◆ WHAT THE TASK ASKS: Exactly as they appear, copy the lines from the one holding "The height and" through the end of the records, leaving pictures out.

◆ SOURCE DATA:
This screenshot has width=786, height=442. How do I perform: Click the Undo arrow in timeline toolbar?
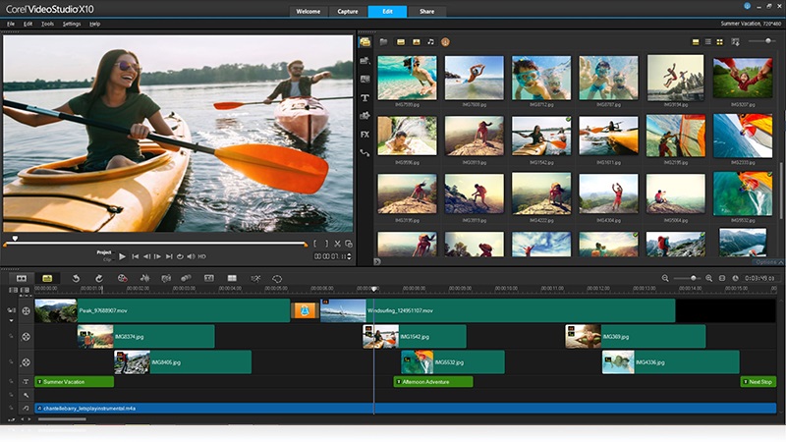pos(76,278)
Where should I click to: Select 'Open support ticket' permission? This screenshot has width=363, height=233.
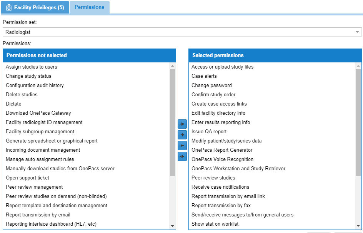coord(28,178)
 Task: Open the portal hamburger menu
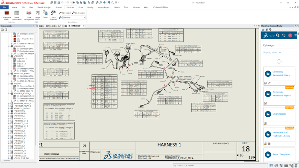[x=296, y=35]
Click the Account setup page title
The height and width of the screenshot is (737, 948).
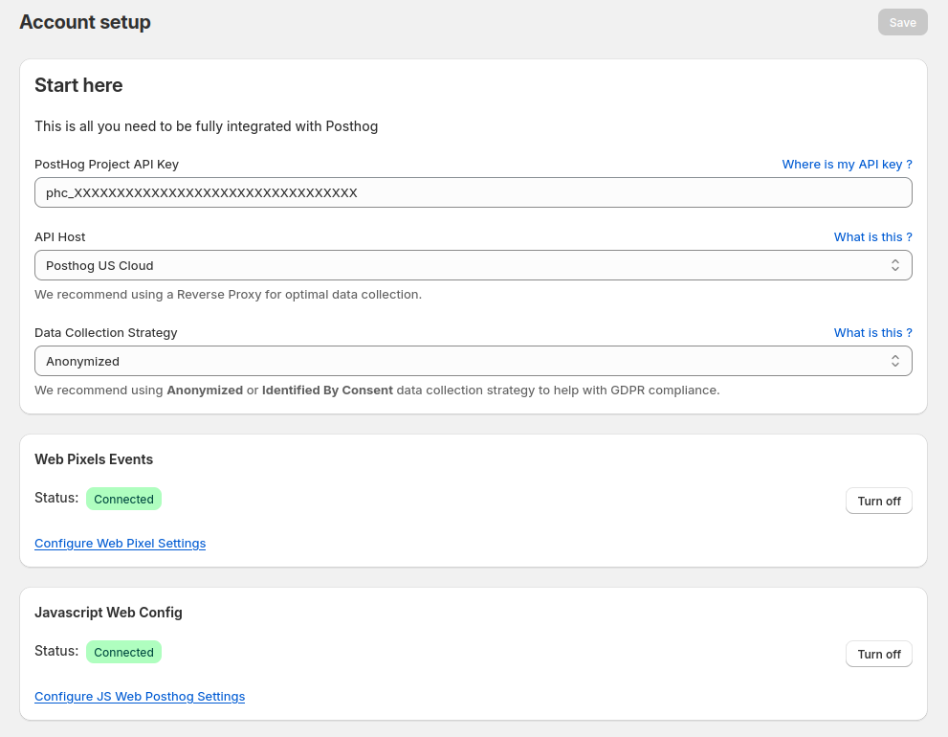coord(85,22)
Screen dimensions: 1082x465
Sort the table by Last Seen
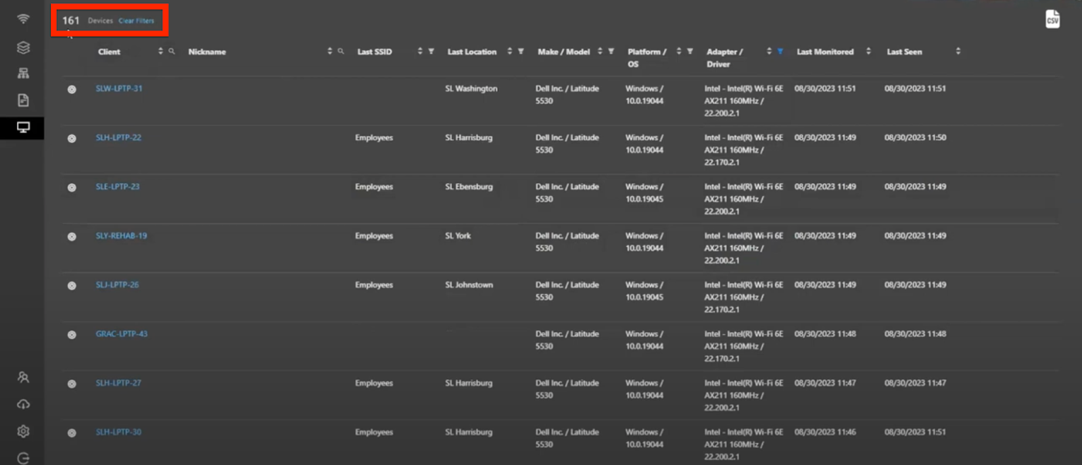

◆ EXPECTED ANSWER:
The height and width of the screenshot is (737, 948).
coord(85,22)
Screen dimensions: 1082x465
Sort the table by Last Seen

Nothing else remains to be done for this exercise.